Making a statement in the Commons, Hinds said: “In recent months we have experienced an acute and sudden increase in the prison population, in part due to the aftermath of the Criminal Bar Association strike action over the summer which led to a significantly higher number of offenders on remand.

“With court hearings resuming we are seeing a surge in offenders coming through the criminal justice system, placing capacity pressure on adult male prisons in particular.”

The problem was “specific” to male prisons but youth jails and women’s prisons had “ample capacity” Hinds said as he stressed the country has “not run out of prison places” and the emergency measures – which will provide the “immediate additional capacity” needed – “do not reflect a failure to plan ahead”.

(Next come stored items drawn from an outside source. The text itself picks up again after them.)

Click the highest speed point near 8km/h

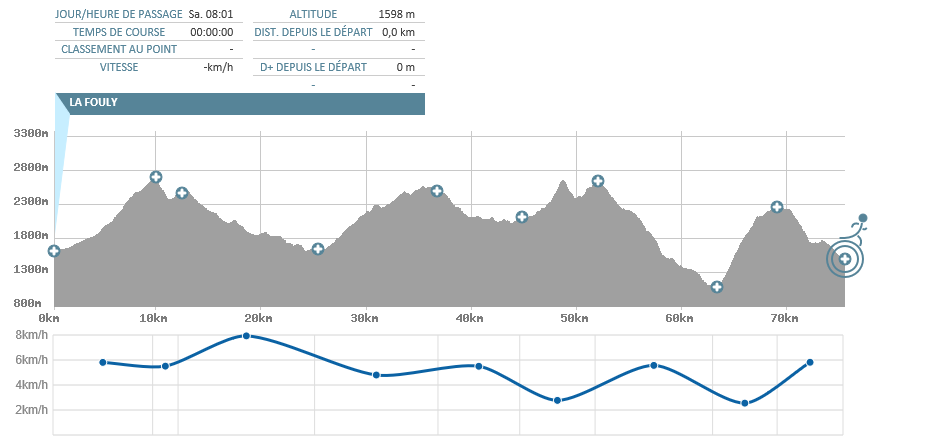pos(247,336)
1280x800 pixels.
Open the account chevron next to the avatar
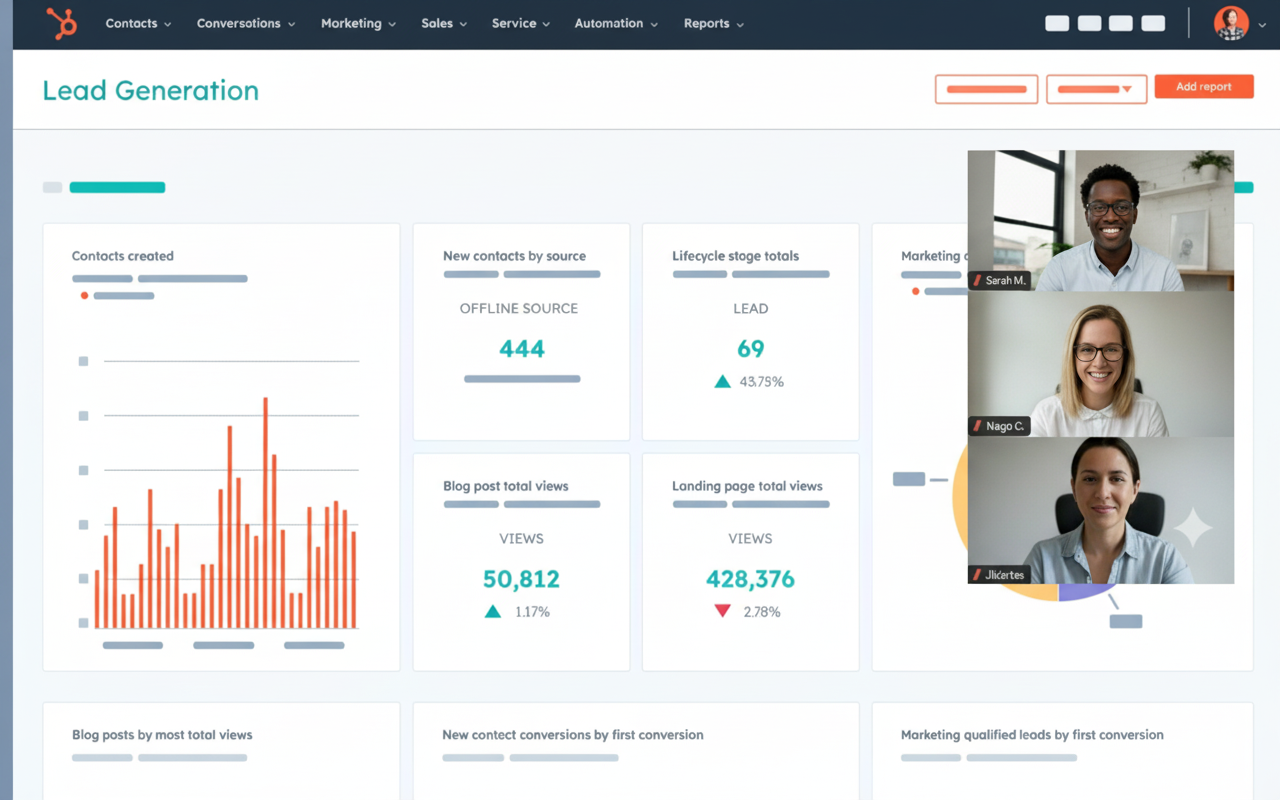click(1262, 25)
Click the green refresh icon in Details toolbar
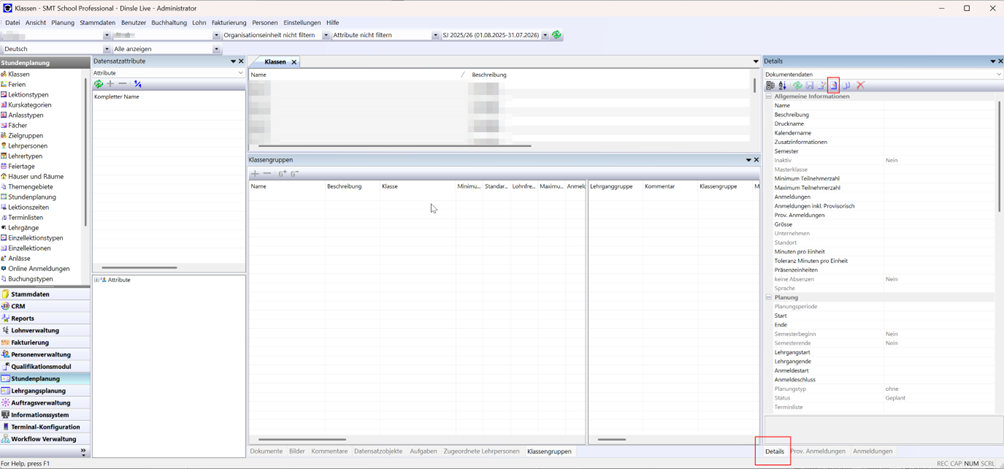The width and height of the screenshot is (1004, 469). click(x=797, y=85)
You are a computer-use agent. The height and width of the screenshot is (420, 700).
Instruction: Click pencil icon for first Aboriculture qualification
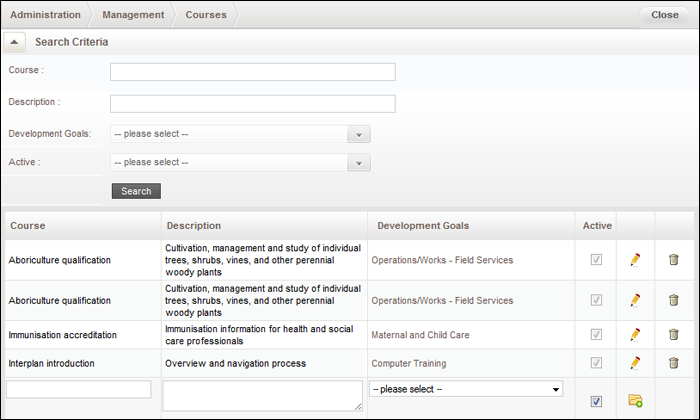[x=635, y=259]
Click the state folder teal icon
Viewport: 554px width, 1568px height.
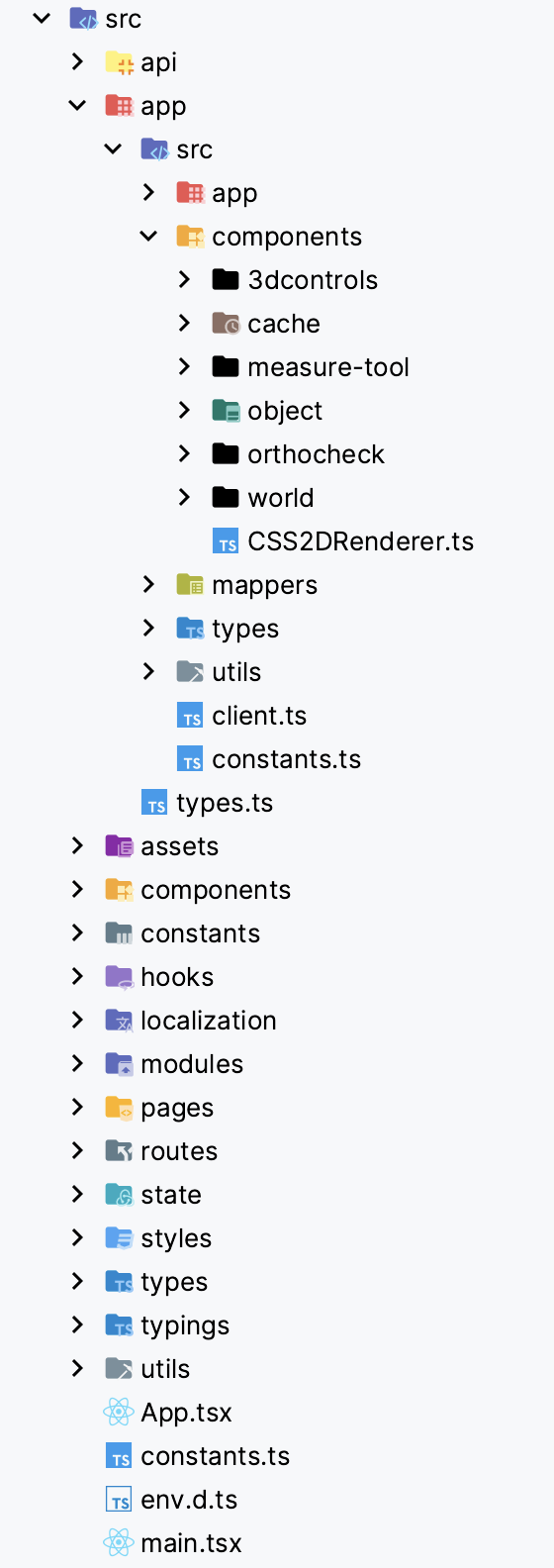pos(119,1195)
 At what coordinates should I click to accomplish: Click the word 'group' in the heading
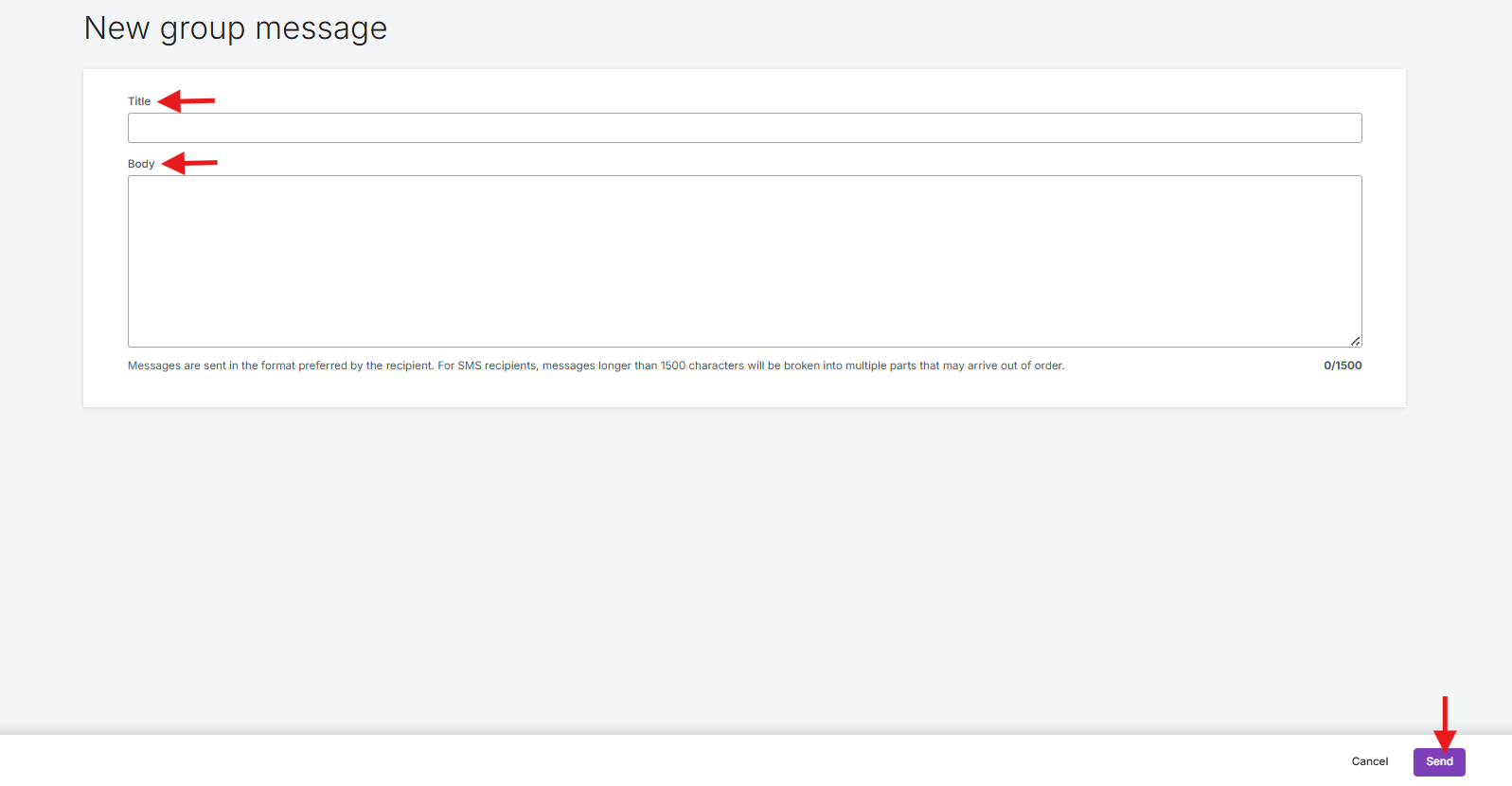click(x=203, y=29)
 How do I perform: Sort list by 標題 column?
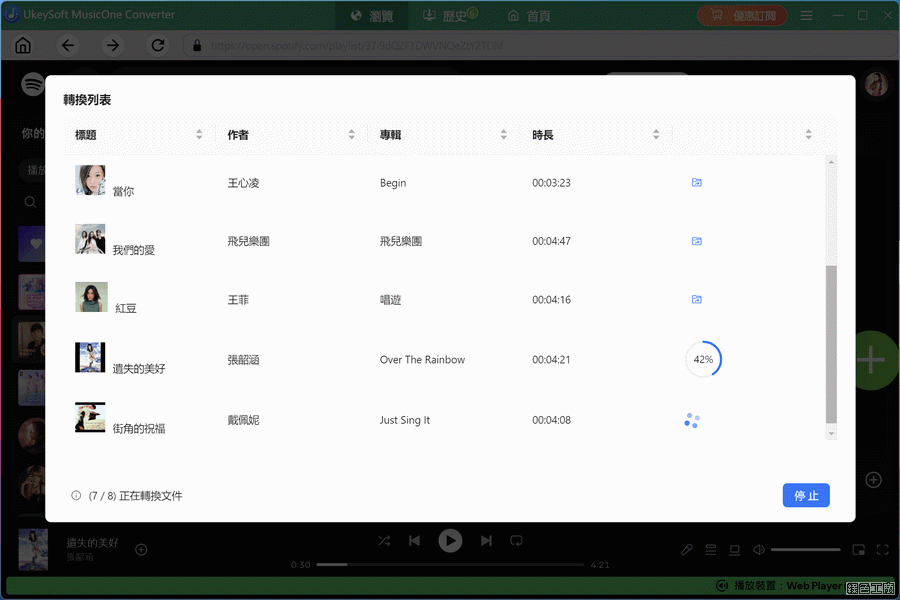(199, 135)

The MoJ said the public would “rightly expect us to take the action necessary to create the extra spaces we need” and that “keeping the public safe and cutting crime by taking dangerous criminals off the streets remains our number one priority”.

Deputy Chief Constable Nev Kemp, who leads the NPCC’s work on custody, said police have “contingency plans” in place to launch the “temporary measure” and will work with Government to make sure arrangements are as “safe and efficient as possible”. He added: “Policing will continue to conduct its operational business, arrest criminals, and secure them in custody, with well-established plans in place for prisoners to be placed in neighbouring force custody suites should the need arise.”

What is Operation Safeguard?

Hinds said the National Police Chiefs Council had been written to in order to request the temporary use of up to 400 police cells through a protocol known as Operation Safeguard.

Operation Safeguard is an “established protocol” which has been used before in periods of “high demand”, including between 2006 and 2008, he said, but added: “There has also been this highly unusual acute short-term surge, increases of over 700, and then over 800 in the last two months.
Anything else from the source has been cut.